Jesus Prayer For Himself

W. Terry Varner
January 26, 2014

John 17 is one of the most remarkable chapter in the entire Bible. It is the longest of all of the Lord’s prayers. It was prayed after He observed the Passover and before He instituted the Lord’s Supper. Ahead of Him was the cross with all of its agony and shame.

This High Priestly prayer marks the end of our Lord’s earthly ministry and looks forward—beyond the cross and its subsequent events—to the greater work which now becomes the responsibility of His apostles and those who later believe [church/kingdom] on Him through their word (John 17:20-21).

John 17 is rightly called “The Lord’s Prayer” or “The High Priestly Prayer” because our Lord reveals His soul to God in the presence of His apostles. In John 17:1-5, He prays for Himself. With His farewell discourse ending with His claim, “I have overcome the world” (John 16:33), Jesus begins with petitions to God for Himself concerning the events to follow.

The Glory of the Cross (John 17:1). With His eyes lifted toward heaven, He addresses God simply as, “Father.” He glories positively in “the hour is come.” This was a phrase echoed in John 12:23, 27; 13:1; and 16:32. The phrase is set in contrast with the negative phrase, “mine hour is not yet come” (John 2:4; 7:6, 8, 30; 8:20; 12:23, and 13:31). The negative phrase refers to His preparatory work; i.e. ministry. The positive phrase refers to the finality of His mission. The “hour” is the supreme hour in the history of the world and refers to the group of events culminating in His death, burial, resurrection, ascension, and coronation. The “Hour” represents a number of important biblical facts:

(1) The “Hour” of fulfillment of Old Testament prophecy (Matt. 5:17-18; Luke 24:25-27). (2) The “Hour” when the true Passover would be sacrificed (1 Cor. 5:7; Heb. 9:26; Rev. 12:11). (3) The “Hour” of His dying to take away the sins of the world (John 1:29, 36). (4) The “Hour” of His overcoming and defeating the prince of the world, the devil (John 16:11; Heb. 2:14). (5) The “Hour” when the Old Covenant would end (Eph. 2:11-22; Col. 2:14; Zech. 11:10-13; Amos 8:1-2, 9). (6) The “Hour” of His ushering in the New Covenant (Jer. 31:31-33; Heb. 8:6-13; 10:9). (7) The “Hour” of His conquering death and hades (Matt. 16:18; Rev. 1:18; 1 Cor. 15:55). (8) The “Hour” of His coming coronation (Dan. 7:13-14; Acts 2:32-36).

The Glory of His Authority (John 17:2).

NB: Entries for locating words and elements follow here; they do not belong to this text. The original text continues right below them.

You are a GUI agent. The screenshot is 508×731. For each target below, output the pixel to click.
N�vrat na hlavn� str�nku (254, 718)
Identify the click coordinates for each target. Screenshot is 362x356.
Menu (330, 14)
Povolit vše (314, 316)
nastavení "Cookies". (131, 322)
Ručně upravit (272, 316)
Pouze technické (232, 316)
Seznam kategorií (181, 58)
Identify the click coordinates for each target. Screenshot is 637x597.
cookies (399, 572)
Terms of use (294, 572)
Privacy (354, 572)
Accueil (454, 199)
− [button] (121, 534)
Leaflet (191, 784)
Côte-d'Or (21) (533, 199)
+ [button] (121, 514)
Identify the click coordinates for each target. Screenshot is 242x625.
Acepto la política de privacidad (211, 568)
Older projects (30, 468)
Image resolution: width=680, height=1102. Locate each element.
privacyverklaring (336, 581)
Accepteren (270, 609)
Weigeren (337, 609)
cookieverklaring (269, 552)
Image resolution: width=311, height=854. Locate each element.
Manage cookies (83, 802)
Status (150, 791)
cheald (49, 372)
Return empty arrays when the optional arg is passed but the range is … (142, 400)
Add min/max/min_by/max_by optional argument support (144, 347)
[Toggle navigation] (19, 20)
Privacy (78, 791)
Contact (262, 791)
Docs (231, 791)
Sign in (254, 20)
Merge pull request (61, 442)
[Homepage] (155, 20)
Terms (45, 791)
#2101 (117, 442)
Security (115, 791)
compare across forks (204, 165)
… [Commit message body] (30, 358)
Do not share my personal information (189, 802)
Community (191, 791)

Jesus had been given “power of all flesh.” This suggests two vital thoughts: (1) His “power” was God-given and (2) His “power” is over all men; i.e. all men are subject or amenable to the authority of Jesus (Cf. Matt. 28:18-20; Mark 16:15-16).

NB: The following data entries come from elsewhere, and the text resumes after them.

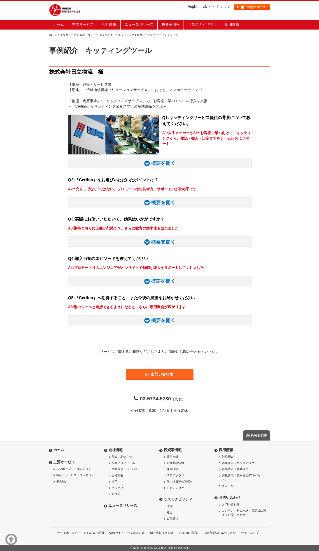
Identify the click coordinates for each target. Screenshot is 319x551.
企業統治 (172, 518)
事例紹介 (62, 481)
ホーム (58, 24)
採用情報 (232, 24)
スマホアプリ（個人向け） (73, 469)
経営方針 (172, 456)
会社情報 (109, 24)
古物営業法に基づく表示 (219, 533)
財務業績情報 (175, 463)
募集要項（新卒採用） (236, 469)
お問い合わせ (229, 497)
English (193, 7)
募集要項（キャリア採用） (239, 463)
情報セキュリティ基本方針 (126, 533)
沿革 (114, 481)
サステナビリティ (202, 24)
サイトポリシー (67, 533)
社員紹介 (228, 456)
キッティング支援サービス (134, 35)
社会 (169, 512)
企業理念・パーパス (125, 469)
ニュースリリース (139, 24)
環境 (169, 506)
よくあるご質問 (93, 533)
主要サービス (83, 24)
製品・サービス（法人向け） (97, 35)
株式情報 (172, 469)
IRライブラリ (175, 475)
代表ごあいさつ (122, 456)
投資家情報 (171, 24)
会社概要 (117, 475)
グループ (117, 487)
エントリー (229, 486)
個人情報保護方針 (161, 533)
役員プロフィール (123, 463)
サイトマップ (219, 7)
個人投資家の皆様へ (180, 481)
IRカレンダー (175, 487)
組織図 (116, 494)
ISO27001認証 (188, 533)
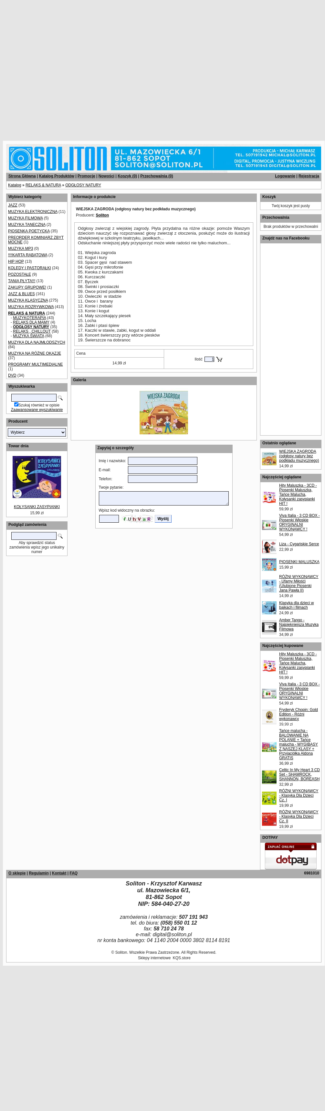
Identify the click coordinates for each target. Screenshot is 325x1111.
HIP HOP (16, 261)
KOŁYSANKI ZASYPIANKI (37, 507)
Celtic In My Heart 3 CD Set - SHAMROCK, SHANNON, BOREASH (299, 774)
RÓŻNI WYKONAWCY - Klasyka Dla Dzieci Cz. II (299, 816)
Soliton (102, 215)
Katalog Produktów (56, 176)
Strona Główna (22, 176)
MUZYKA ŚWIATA (28, 336)
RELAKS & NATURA (43, 185)
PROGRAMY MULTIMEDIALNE (35, 364)
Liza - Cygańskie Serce (299, 544)
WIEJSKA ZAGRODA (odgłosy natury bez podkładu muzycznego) (299, 456)
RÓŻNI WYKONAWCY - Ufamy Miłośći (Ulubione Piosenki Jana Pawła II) (299, 583)
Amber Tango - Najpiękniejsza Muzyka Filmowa (299, 624)
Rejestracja (309, 176)
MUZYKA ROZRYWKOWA (31, 307)
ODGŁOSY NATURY (83, 185)
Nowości (106, 176)
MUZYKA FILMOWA (25, 218)
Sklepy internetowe (154, 958)
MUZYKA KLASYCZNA (28, 300)
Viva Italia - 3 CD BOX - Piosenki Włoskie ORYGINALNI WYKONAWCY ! (299, 522)
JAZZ (12, 205)
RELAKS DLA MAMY (31, 322)
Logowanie (285, 176)
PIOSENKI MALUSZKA (299, 562)
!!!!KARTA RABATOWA (27, 255)
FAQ (73, 873)
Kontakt (59, 873)
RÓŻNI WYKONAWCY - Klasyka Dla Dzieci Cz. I (299, 795)
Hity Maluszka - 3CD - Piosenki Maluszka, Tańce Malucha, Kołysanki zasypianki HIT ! (298, 494)
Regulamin (38, 873)
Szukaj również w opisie (38, 405)
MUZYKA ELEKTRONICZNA (33, 211)
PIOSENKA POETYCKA (29, 231)
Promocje (86, 176)
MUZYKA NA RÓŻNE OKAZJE (34, 353)
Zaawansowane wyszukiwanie (37, 409)
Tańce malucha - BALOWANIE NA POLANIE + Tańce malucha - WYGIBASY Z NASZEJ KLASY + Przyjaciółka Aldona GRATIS (298, 744)
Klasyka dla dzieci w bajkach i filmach (296, 605)
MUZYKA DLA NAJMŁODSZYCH (36, 342)
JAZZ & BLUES (21, 294)
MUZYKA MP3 (20, 248)
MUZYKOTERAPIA (29, 318)
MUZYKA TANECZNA (27, 224)
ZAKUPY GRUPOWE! (27, 287)
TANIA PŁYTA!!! (21, 281)
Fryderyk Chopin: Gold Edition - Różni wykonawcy (298, 714)
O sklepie (17, 873)
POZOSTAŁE (19, 274)
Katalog (14, 185)
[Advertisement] (68, 68)
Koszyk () (127, 176)
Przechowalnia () (156, 176)
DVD (12, 375)
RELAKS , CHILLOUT (31, 331)
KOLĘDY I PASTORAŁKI (29, 268)
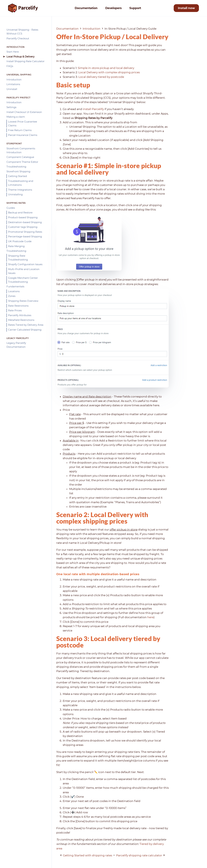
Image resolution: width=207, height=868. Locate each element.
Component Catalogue (20, 157)
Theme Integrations (20, 189)
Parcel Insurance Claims (22, 135)
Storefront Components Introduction (20, 150)
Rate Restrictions (18, 305)
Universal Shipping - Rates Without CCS (22, 31)
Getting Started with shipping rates (87, 855)
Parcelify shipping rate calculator (139, 855)
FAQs (9, 66)
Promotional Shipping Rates (25, 231)
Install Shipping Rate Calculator (25, 61)
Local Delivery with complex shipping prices (109, 72)
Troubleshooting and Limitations (20, 182)
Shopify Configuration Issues (25, 264)
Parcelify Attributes (19, 315)
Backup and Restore (20, 212)
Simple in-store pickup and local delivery (106, 68)
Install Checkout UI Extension (24, 112)
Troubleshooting (16, 166)
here (150, 617)
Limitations (13, 84)
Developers (113, 8)
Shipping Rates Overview (23, 300)
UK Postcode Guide (20, 241)
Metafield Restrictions (21, 319)
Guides (10, 207)
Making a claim (15, 116)
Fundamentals (15, 286)
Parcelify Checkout (17, 38)
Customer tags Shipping (22, 226)
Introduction (14, 79)
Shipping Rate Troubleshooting (18, 257)
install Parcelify (93, 109)
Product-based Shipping (23, 217)
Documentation (86, 8)
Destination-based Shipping (25, 222)
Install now (186, 8)
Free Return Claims (20, 130)
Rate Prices (15, 310)
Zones (11, 296)
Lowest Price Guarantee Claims (22, 123)
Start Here (12, 51)
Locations (14, 291)
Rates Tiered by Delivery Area (25, 324)
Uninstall (11, 89)
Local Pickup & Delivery (20, 56)
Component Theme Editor (22, 161)
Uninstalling (15, 194)
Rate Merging (16, 246)
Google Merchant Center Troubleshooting (23, 279)
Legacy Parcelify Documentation (16, 344)
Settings (11, 107)
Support (135, 8)
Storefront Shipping (18, 171)
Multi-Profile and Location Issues (23, 271)
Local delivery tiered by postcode (101, 76)
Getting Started (17, 176)
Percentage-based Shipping (25, 236)
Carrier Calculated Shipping (24, 329)
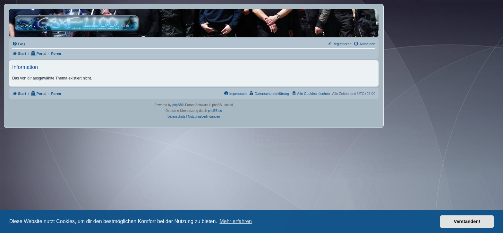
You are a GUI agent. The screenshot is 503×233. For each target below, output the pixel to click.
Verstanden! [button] (467, 221)
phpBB (177, 105)
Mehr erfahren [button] (235, 221)
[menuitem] (18, 44)
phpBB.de (215, 110)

The cross, which was yet to come and by which He would be glorified, was not considered a defeat but a victory. It was important that He die so “that He should give eternal life” to man.

The Glory of Eternal Life (John 17:3). His prayer shows the fundamental purpose of eternal life, “that they might know the only true God and Jesus Christ, whom You nave sent.” Both the Father and the Son are objects of the knowledge that leads to eternal life.

Inherent in the word “know” is the idea of “believing” in Him or “obeying” Him, as mental assent alone is not sufficient to have the “hope of eternal life” (Titus 1:2).

The Glory of Exaltation (John 17:4-5). John 17:4 refers to what He already did in His earthly ministry. John 17:5 refers to that which is yet to be faithfully accomplished. He asks that His former glory, enjoyed with the Father in His pre-existent state be restored.